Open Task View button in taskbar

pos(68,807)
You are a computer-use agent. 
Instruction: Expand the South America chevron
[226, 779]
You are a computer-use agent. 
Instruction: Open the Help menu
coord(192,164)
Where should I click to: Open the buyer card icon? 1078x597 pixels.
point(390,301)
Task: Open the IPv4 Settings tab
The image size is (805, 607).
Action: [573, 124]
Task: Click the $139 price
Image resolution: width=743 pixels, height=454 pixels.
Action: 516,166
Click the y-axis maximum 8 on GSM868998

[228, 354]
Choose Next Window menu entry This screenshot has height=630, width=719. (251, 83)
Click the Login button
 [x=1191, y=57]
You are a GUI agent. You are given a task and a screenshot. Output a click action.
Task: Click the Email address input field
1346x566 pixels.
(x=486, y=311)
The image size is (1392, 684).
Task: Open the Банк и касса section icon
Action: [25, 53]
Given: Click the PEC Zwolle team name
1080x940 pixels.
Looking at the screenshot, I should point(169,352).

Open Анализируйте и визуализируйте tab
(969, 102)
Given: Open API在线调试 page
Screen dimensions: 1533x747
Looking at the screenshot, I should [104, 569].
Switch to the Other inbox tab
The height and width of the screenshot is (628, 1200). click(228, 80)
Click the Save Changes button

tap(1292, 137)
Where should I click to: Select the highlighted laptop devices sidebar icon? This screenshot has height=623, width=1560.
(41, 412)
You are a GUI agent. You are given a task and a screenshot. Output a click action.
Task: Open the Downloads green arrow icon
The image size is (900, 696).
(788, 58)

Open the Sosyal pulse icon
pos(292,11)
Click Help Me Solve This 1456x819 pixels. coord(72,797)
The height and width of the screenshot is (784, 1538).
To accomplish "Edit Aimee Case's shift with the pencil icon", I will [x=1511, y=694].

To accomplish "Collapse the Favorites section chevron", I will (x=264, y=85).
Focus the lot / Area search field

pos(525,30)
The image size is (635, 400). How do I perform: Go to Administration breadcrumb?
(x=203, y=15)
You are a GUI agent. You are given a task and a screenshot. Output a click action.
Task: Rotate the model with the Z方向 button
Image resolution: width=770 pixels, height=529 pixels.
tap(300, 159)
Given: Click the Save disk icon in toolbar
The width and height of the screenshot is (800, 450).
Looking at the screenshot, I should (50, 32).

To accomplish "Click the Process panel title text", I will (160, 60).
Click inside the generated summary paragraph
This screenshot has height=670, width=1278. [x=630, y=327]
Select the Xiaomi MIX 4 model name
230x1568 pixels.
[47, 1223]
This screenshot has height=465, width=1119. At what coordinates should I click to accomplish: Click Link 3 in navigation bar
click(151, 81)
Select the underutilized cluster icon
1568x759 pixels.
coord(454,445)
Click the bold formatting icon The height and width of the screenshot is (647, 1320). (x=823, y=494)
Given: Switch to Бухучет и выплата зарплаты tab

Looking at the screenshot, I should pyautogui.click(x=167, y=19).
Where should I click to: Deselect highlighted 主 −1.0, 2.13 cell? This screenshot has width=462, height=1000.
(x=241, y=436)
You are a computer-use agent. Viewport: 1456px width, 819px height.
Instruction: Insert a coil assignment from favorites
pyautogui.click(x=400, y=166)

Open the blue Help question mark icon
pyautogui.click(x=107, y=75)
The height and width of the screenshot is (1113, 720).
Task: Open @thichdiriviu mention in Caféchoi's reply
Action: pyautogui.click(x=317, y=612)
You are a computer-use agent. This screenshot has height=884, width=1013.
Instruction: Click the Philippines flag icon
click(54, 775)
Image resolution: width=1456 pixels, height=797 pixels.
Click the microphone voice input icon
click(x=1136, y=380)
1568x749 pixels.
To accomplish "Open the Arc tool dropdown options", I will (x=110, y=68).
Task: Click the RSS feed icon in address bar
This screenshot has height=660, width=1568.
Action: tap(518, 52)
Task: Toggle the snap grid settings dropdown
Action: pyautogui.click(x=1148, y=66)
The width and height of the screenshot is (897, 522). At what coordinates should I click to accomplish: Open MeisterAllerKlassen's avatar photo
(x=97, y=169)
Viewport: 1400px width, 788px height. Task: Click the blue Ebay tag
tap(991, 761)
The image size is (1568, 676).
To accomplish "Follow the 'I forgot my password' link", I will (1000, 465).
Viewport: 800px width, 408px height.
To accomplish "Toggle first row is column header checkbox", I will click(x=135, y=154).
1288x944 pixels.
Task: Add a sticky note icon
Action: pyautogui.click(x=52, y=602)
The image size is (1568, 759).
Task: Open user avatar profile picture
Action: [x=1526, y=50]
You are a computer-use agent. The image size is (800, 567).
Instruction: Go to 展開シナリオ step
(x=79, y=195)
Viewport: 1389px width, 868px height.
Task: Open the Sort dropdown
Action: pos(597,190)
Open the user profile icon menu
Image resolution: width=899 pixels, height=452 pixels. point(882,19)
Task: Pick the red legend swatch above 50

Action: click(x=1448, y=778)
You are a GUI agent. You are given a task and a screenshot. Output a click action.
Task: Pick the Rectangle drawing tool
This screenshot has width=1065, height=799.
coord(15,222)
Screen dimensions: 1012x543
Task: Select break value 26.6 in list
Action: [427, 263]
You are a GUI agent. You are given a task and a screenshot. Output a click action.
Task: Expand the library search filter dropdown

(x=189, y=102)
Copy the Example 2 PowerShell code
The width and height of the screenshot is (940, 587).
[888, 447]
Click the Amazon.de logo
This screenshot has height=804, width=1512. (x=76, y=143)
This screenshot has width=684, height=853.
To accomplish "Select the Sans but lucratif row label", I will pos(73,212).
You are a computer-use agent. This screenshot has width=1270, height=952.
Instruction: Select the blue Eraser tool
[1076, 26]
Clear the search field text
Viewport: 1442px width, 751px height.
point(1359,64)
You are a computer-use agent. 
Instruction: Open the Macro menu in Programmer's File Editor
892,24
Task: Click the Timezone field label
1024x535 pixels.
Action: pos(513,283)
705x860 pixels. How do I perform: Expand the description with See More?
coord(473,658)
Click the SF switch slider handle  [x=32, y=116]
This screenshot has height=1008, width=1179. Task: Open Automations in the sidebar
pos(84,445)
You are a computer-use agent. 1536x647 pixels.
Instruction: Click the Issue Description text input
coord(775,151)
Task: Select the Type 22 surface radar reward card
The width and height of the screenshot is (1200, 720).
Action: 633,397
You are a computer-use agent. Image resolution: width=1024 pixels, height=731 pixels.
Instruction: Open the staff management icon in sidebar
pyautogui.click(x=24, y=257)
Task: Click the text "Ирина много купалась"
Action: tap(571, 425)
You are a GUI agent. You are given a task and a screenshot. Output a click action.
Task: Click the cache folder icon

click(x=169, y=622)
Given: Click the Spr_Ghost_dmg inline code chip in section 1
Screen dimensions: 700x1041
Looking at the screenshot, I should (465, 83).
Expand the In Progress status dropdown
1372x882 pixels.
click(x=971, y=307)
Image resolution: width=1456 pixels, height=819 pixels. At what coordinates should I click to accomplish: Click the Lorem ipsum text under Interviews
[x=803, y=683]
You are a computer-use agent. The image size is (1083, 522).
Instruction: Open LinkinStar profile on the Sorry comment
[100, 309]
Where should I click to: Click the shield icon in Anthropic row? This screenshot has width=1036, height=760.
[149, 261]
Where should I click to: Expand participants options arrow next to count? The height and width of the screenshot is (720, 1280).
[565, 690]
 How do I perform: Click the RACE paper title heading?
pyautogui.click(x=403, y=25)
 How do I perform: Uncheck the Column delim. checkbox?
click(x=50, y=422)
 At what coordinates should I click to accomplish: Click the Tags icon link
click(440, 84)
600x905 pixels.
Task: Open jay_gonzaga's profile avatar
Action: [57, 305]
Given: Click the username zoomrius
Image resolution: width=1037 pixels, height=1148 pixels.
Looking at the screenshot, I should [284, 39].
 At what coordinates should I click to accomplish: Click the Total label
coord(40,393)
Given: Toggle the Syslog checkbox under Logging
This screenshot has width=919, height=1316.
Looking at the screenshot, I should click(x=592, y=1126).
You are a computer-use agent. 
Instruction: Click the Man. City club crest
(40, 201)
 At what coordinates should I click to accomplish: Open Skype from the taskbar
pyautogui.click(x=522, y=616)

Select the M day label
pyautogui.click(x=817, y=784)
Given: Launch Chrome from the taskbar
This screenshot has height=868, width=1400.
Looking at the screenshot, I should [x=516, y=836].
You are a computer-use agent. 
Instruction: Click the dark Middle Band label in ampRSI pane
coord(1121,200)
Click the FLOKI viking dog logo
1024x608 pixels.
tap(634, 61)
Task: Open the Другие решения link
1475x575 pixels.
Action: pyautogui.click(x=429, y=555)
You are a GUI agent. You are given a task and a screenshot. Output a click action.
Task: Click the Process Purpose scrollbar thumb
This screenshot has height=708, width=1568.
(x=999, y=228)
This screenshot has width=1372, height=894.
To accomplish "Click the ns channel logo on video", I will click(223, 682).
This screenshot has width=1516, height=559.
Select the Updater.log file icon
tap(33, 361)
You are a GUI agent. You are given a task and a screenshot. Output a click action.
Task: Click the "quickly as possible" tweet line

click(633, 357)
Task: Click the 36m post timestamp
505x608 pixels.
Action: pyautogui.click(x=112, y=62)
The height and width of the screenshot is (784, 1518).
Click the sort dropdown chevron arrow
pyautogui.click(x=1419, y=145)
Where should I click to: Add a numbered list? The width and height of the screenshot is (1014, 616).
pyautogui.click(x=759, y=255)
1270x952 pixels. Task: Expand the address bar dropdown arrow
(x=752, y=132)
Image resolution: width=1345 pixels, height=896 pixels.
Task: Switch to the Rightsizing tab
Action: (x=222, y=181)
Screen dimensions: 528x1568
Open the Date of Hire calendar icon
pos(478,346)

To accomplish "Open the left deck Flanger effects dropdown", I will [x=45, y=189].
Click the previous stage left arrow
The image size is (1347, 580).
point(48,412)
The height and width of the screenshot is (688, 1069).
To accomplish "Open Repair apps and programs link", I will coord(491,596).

────────────────

Short exercise.
Rewrite the items from the line with "705x860 pixels. How" up to and including the line with "Action: 633,397", replacing "screenshot" with "capture" and leaving everything else unchanged.

Expected output.
705x860 pixels. How do I perform: Expand the description with See More?
coord(473,658)
Click the SF switch slider handle  [x=32, y=116]
This capture has height=1008, width=1179. Task: Open Automations in the sidebar
pos(84,445)
You are a computer-use agent. 1536x647 pixels.
Instruction: Click the Issue Description text input
coord(775,151)
Task: Select the Type 22 surface radar reward card
The width and height of the capture is (1200, 720).
Action: 633,397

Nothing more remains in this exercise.